Task description
The answer must be an exact copy of the lines from the one containing "Expand the navigation hamburger menu" through the end of the records, with the pictures left out.

Excerpts from a dataset
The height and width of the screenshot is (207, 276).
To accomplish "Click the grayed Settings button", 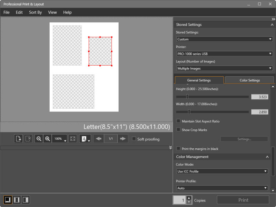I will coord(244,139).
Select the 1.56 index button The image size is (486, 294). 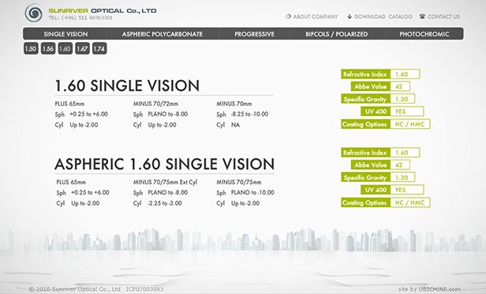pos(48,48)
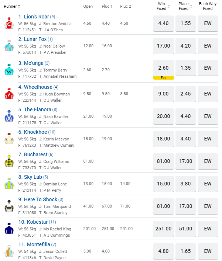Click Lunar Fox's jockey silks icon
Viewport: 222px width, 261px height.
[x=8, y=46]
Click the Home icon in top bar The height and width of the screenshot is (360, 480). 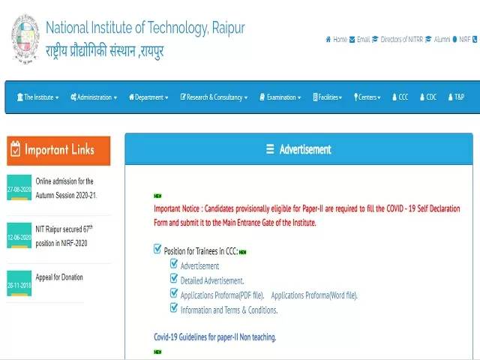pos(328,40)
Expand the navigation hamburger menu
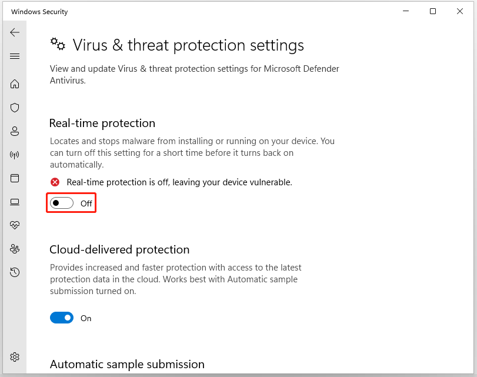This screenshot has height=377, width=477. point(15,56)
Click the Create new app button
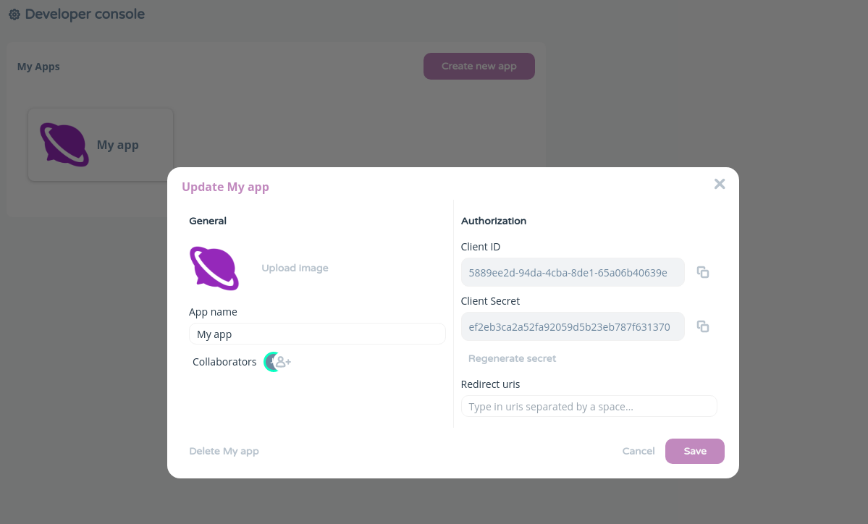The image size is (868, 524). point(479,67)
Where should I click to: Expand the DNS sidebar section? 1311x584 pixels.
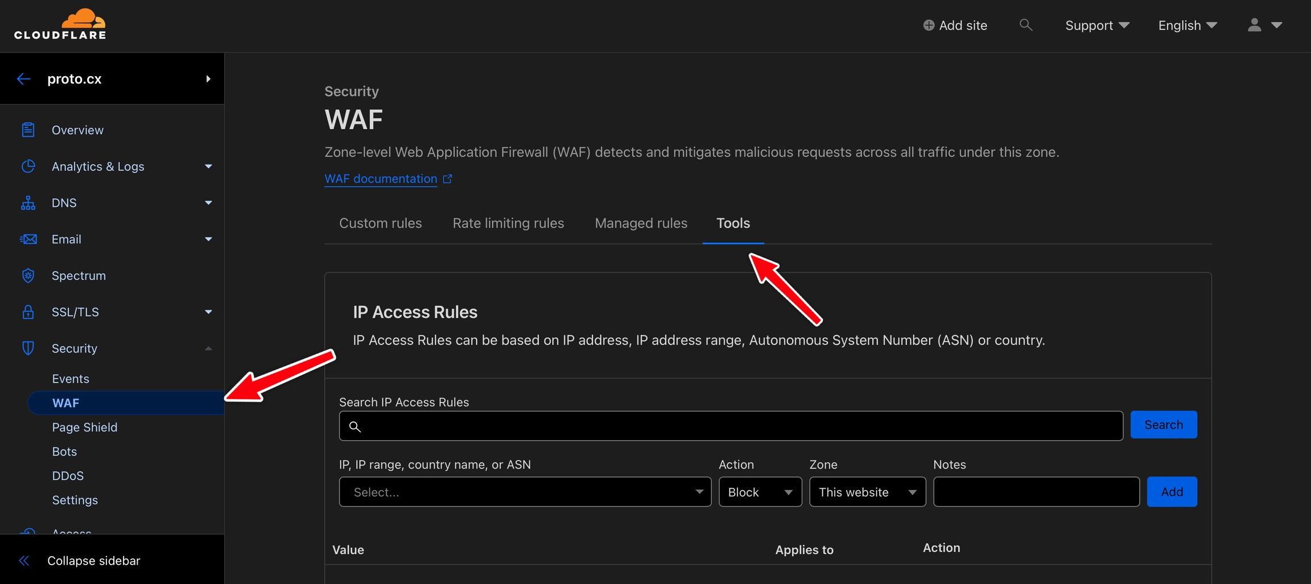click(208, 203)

Solution
Expand the navigation hamburger menu
This screenshot has height=377, width=477. point(15,56)
Click the Create new app button
The image size is (868, 524). point(479,67)
Where should I click to: Expand the DNS sidebar section? 1311x584 pixels.
click(208, 203)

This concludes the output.